When Mayor Eric Garcetti unveiled his first budget this week, he proudly announced that he was doubling funding to fix broken sidewalks from $10 million to $20 million.
There's just one problem: None of the money that was budgeted for this year has been spent so far.
And it remains unclear how much of it will be used before the budget year comes to an end June 30. Any unencumbered money will be swept back into Los Angeles' general fund.
City officials said they held off on sidewalk spending because of a lawsuit filed by disabled residents who assert that broken sidewalks infringe on their rights to public access. A plan to spend the $10 million on sidewalks next to libraries, parks and other city facilities is still awaiting approval from the City Council, which is on recess until next week.
Councilman Paul Krekorian said discussion of a possible settlement had delayed the council's decision on how to spend the funds. A legal settlement could require the city to make certain repairs. The councilman said he wanted to avoid new sidewalk spending that might not be included as part of a settlement.
With buckling sidewalks becoming a symbol of diminished city services, critics both inside and outside City Hall are questioning why the city didn't take more urgent action.
"They should have gotten this done," said Stuart Waldman, president of the Valley Industry and Commerce Assn. The prospect of unspent money "going back in the general fund is ridiculous."
Councilman Bernard C. Parks complained that as the city faced "an outpouring of requests to fix sidewalks," it made little sense that the budgeted money might go unspent.
He also questioned whether Garcetti would truly be doubling the money for repairs. If unencumbered sidewalk money is rolled into the $20 million the mayor is proposing for next year, he said, "then it's really not a double increase."
Garcetti countered at a Monday news conference that he was "absolutely doubling" the repair money. Mayoral aides say that the $20 million would be the new floor for annual city spending on sidewalk repairs, not a onetime boost.
"What will be in this year's budget is double last year's — unequivocally," Garcetti said.
The city has struggled to keep up with its cracking sidewalks for decades. Residents complain about waiting years for the city to make repairs. During the recession, the city found that it could no longer afford a program that required the city to split the costs evenly with property owners.
Budget officials are now proposing a sales tax increase that would fund $640 million in sidewalk repairs. But that money would only deal with Los Angeles' worst sidewalks, the proposal states. The cost of doing all needed repairs remains unclear, according to a recent report by the city administrative officer and chief legislative analyst.
The Bureau of Street Services has estimated that about 40% of city sidewalks may need to be repaired or replaced — a number that is no surprise to Los Angeles pedestrians and skateboarders.
In East Hollywood, Danny Morales, 21, carried his skateboard in one hand as he walked south on Vermont Avenue on Tuesday afternoon. On his way to and from classes at Los Angeles City College, Morales usually skates down Vermont — until he reaches these broken blocks.
"All these cracks," he said, pointing to large fractures in the sidewalk where plants have started to grow, "I'd rather walk all of this."

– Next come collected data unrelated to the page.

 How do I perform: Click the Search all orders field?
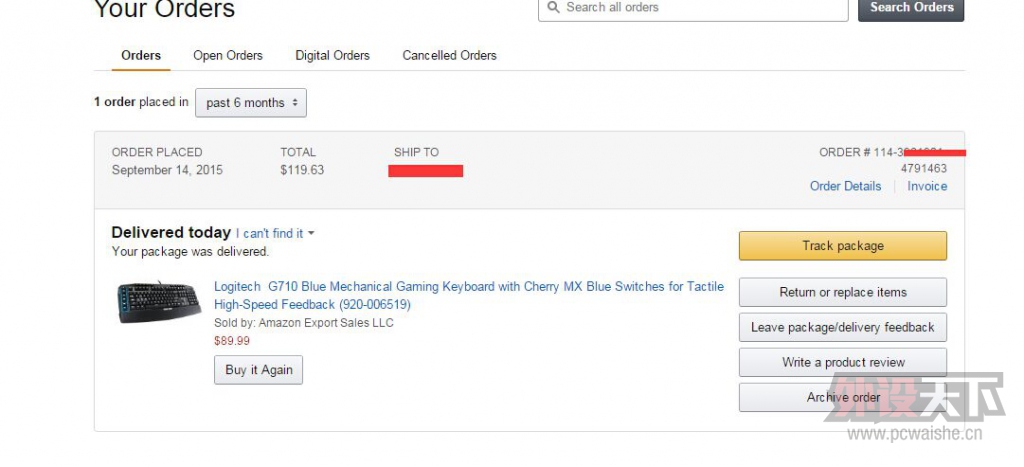693,8
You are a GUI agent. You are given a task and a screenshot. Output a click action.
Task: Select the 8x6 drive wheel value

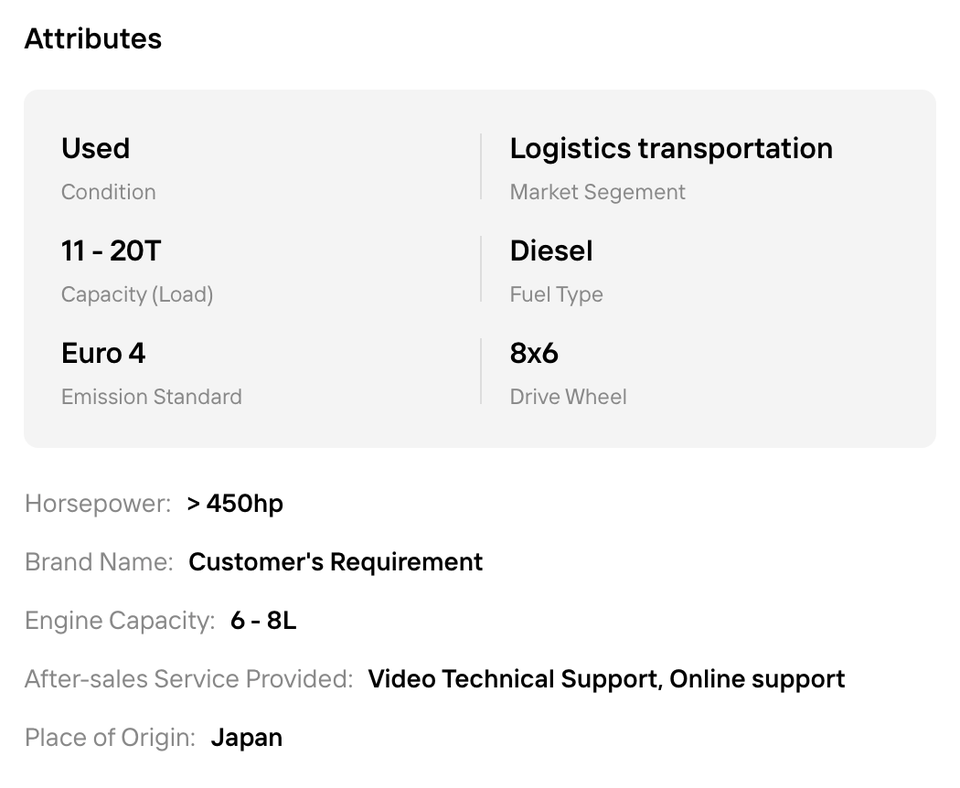(534, 353)
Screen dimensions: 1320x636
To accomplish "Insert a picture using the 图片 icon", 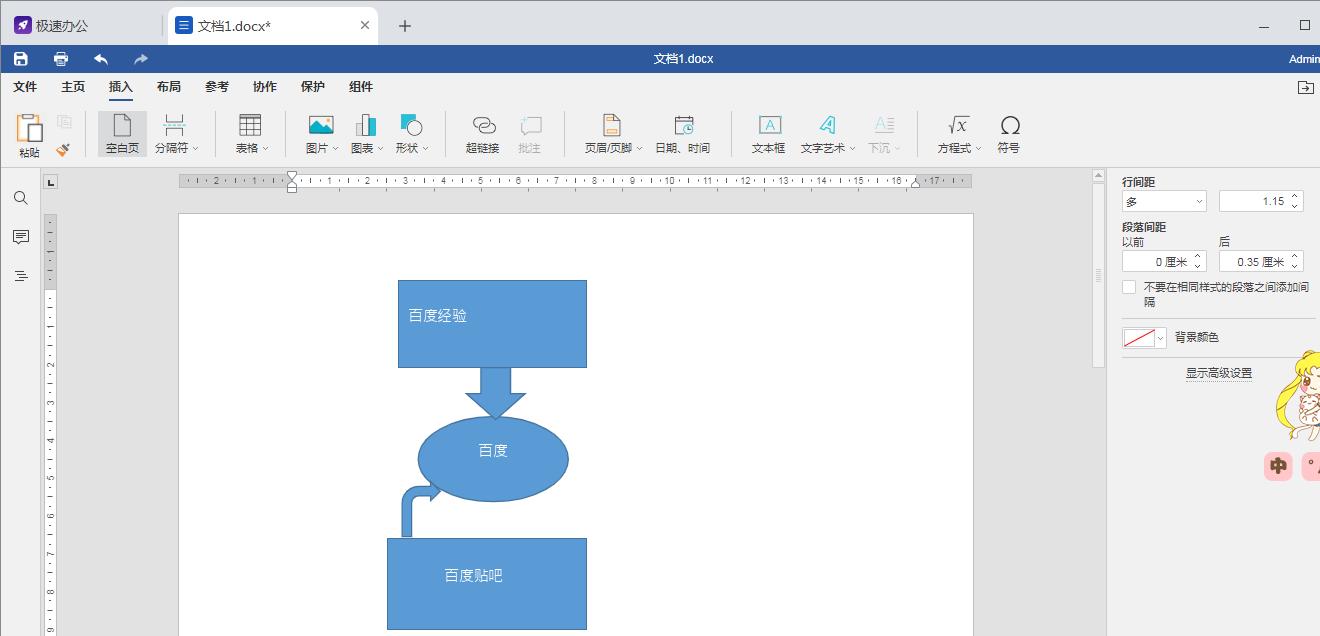I will pos(318,131).

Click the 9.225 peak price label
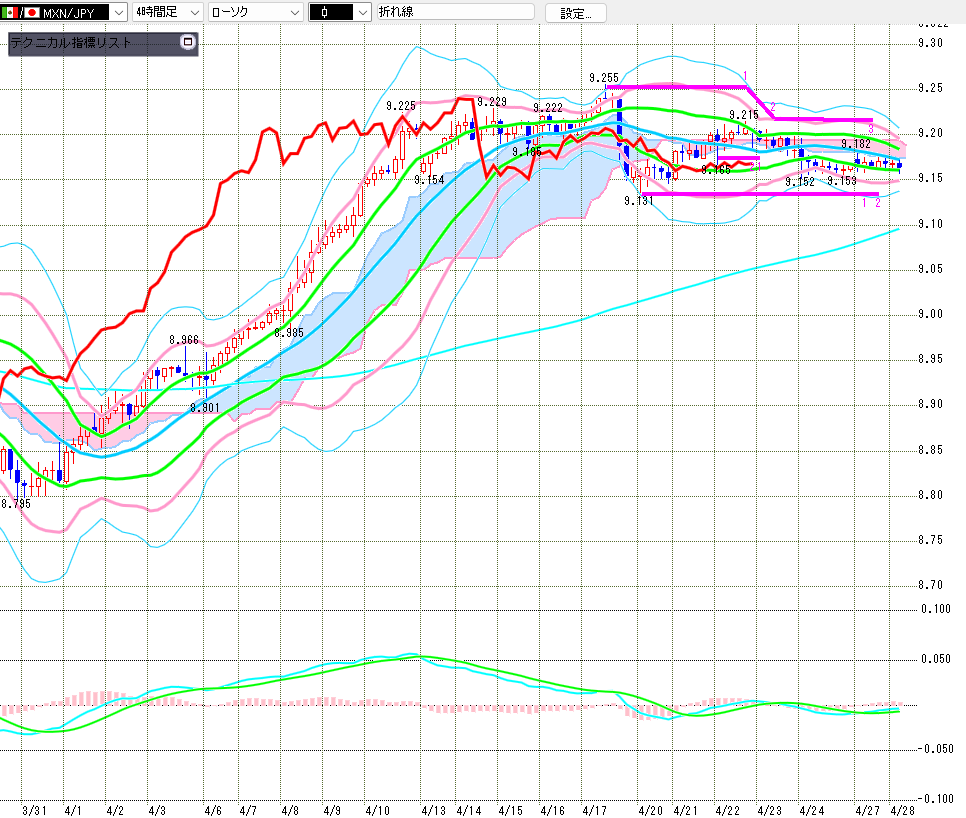click(x=401, y=105)

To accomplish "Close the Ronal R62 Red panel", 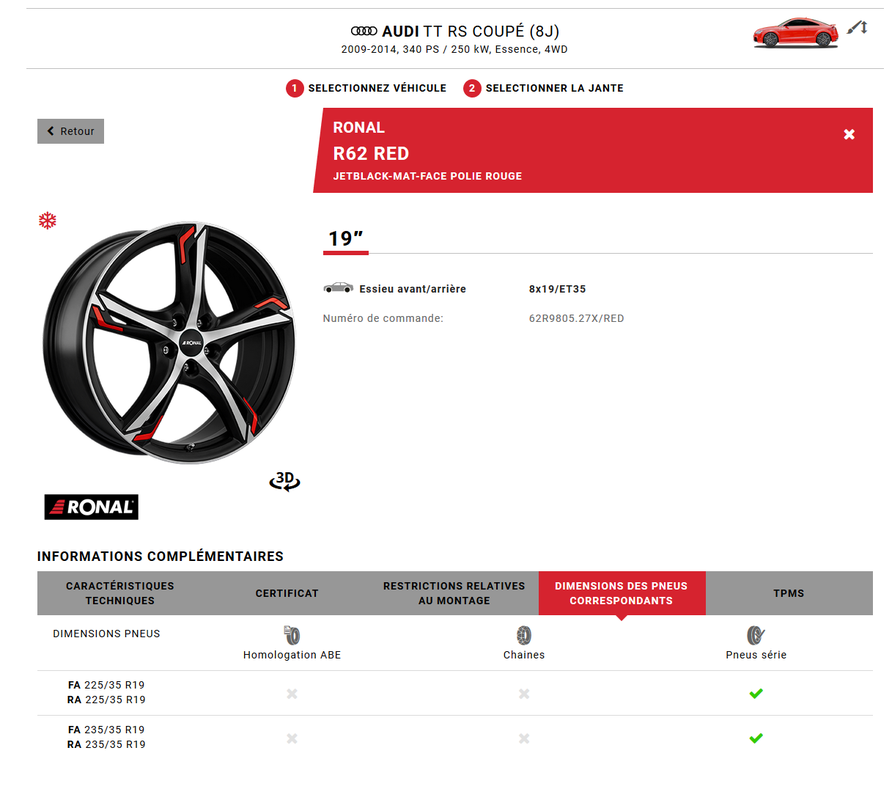I will [x=849, y=134].
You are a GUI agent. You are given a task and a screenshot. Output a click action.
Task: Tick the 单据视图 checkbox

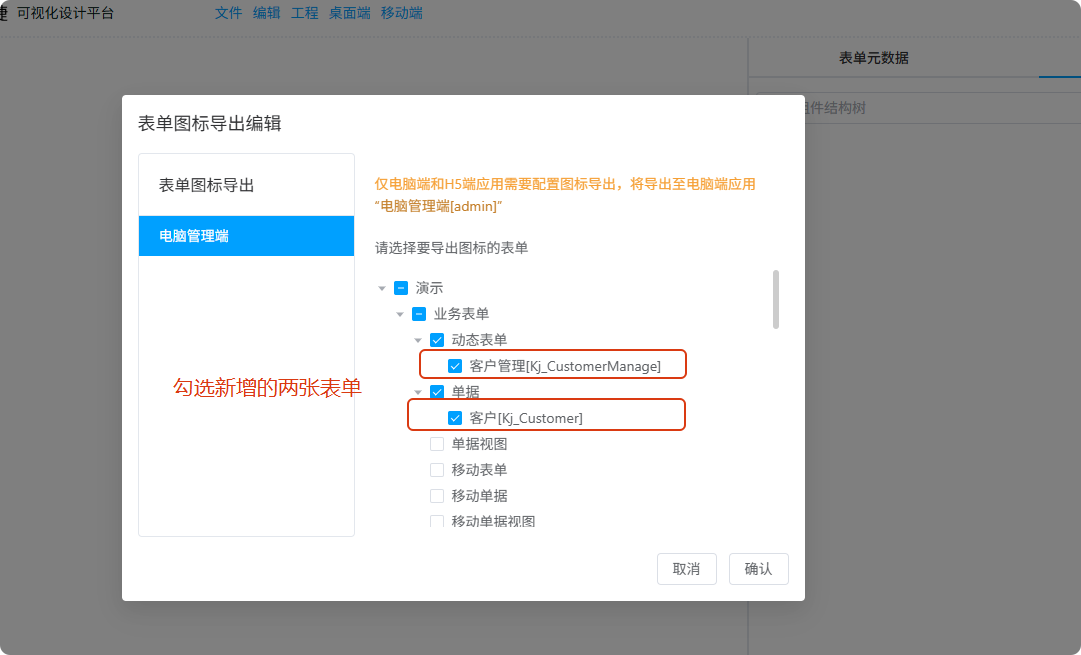coord(437,444)
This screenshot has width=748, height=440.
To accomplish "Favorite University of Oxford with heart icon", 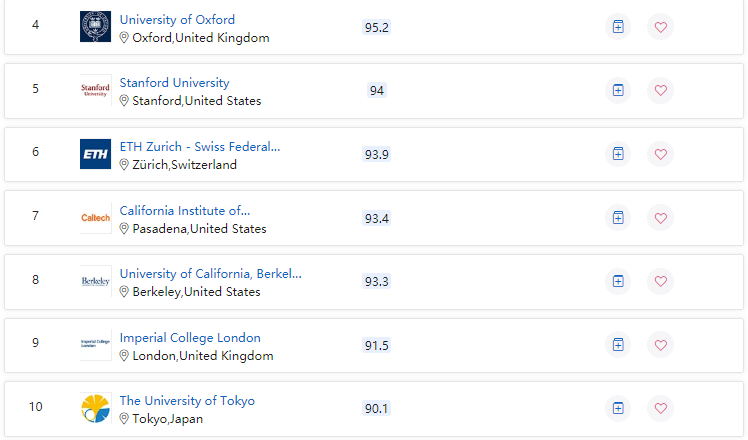I will [x=660, y=27].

A few blocks south on Vermont Avenue, Candi Hansen said her 7-year-old son A.J. had broken his toe from tripping on an uneven sidewalk. "It's not safe for the pedestrians," she said.
Earlier this year, city staffers recommended using the budgeted $10 million to fix sidewalks that fell into several categories, including heavily walked areas where lawsuits have been filed. Last week, however, a council committee approved an amended plan focusing on sidewalks next to city facilities. The spending still has to be approved by the entire council.
Krekorian said the committee held off on approving the spending amid settlement talks in the ongoing lawsuit that accuses the city of violating the Americans With Disabilities Act. Advocates for disabled residents contend that broken sidewalks make it impossible for them to get around the city. Krekorian said he couldn't discuss in detail how the committee's funding decisions are tied to the case because of continuing settlement negotiations.
The committee decided that repairing sidewalks alongside city facilities could be done the fastest, Krekorian said. City Administrative Officer Miguel Santana added that the city is clearly responsible for those sidewalks — an important distinction because the question of who should bear responsibility for repair costs is still being debated.
Some advocates were disappointed by the decision to focus first on fixing walkways near city facilities. As the city decides what to prioritize, the question should be, "Where are all the dangerous things and where are the most people walking?" said Deborah Murphy, executive director of the volunteer organization Los Angeles Walks.
Santana agreed that the city should establish a program to identify the worst sidewalks. But in the meantime, "because the public relies on those facilities for [public] services, ensuring accessibility for those facilities is a priority," he said.
Bureau of Street Services Director Nazario Sauceda said it wasn't clear yet how much work could be done before the end of June. Krekorian said he doubted that all the money could be spent.
Unencumbered money wouldn't automatically be added to the $20 million planned by the mayor for sidewalk repairs next year. The council could, however, opt to use unencumbered funds to boost the sidewalk repair budget for next year — a move Councilman Curren Price said he would support.
Not spending that money on sidewalk repairs would be "a terrible result," he said.